Fitting (a gaussian) with Scipy vs. ROOT et al

问题

I have now multiple times stumbled upon that fitting in python with scipy.curve_fit is somehow a lot harder than with other tools like e.g. ROOT (https://root.cern.ch/)

For example, when fitting a gaussian, with scipy I mostly get a straight line:

corresponding code:

def fit_gauss(y, x = None):
    n = len(y)  # the number of data
    if x is None:
       x = np.arange(0,n,1)
    mean = y.mean()
    sigma = y.std()

    def gauss(x, a, x0, sigma):
        return a * np.exp(-(x - x0) ** 2 / (2 * sigma ** 2))

    popt, pcov = curve_fit(gauss, x, y, p0=[max(y), mean, sigma])
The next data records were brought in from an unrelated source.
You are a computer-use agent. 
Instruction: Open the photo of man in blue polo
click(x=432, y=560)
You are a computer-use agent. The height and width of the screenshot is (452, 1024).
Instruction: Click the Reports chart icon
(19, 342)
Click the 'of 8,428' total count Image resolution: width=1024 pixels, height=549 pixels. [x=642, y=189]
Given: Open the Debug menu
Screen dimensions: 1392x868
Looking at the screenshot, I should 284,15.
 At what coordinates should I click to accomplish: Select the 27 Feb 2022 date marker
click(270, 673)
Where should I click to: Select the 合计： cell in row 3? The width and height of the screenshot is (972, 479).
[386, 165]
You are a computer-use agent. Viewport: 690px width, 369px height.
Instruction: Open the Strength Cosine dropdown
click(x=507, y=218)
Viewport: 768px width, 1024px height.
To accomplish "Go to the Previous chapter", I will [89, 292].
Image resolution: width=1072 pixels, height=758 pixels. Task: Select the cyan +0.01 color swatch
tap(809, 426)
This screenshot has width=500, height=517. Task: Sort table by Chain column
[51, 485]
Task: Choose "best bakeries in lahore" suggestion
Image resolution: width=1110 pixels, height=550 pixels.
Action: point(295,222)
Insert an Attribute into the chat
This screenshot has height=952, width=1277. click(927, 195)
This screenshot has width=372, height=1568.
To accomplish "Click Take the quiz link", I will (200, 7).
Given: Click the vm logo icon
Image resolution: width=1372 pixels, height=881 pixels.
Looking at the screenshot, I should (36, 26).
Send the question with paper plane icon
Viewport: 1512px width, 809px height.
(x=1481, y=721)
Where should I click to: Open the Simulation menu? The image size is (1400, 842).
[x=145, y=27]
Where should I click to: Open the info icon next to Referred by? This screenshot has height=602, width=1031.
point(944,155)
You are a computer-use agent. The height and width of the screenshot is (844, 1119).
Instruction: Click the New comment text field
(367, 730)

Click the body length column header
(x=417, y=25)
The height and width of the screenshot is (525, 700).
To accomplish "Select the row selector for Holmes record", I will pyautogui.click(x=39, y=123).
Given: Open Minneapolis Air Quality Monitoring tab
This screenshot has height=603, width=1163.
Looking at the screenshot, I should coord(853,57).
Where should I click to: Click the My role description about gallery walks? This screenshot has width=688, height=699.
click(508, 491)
    plt.plot(x, y, 'b+:', label='data')
    plt.plot(x, gauss(x, *popt), 'ro:', label='fit')
    plt.legend()
    plt.title('Gauss fit for spot')
    plt.xlabel('Pixel (px)')
    plt.ylabel('Intensity (a.u.)')
    plt.show()

Using ROOT, I get a perfect fit, without even giving start parameters:

Again, the corresponding code:

import ROOT
import numpy as np

y = np.array([2., 2., 11., 0., 5., 7., 18., 12., 19., 20., 36., 11., 21., 8., 13., 14., 8., 3., 21., 0., 24., 0., 12., 0., 8., 11., 18., 0., 9., 21., 17., 21., 28., 36., 51., 36., 47., 69., 78., 73., 52., 81., 96., 71., 92., 70., 84.,72., 88., 82., 106., 101., 88., 74., 94., 80., 83., 70., 78., 85., 85., 56., 59., 56., 73., 33., 49., 50., 40., 22., 37., 26., 6., 11., 7., 26., 0., 3., 0., 0., 0., 0., 0., 3., 9., 0., 31., 0., 11., 0., 8., 0., 9., 18.,9., 14., 0., 0., 6., 0.])
x = np.arange(0,len(y),1)
#yerr= np.array([0.1,0.2,0.1,0.2,0.2])
graph = ROOT.TGraphErrors()
for i in range(len(y)):
    graph.SetPoint(i, x[i], y[i])
    #graph.SetPointError(i, yerr[i], yerr[i])
func = ROOT.TF1("Name", "gaus")
graph.Fit(func)

canvas = ROOT.TCanvas("name", "title", 1024, 768)
graph.GetXaxis().SetTitle("x") # set x-axis title
graph.GetYaxis().SetTitle("y") # set y-axis title
graph.Draw("AP")

Can someone explain to me, why the results differ that much? Is the implementation in scipy that bad / dependend on good start parameters? Is there any way around it? I need to process a lot of fits automatically, but don't have access to ROOT on the target computer, so it has to work with python only.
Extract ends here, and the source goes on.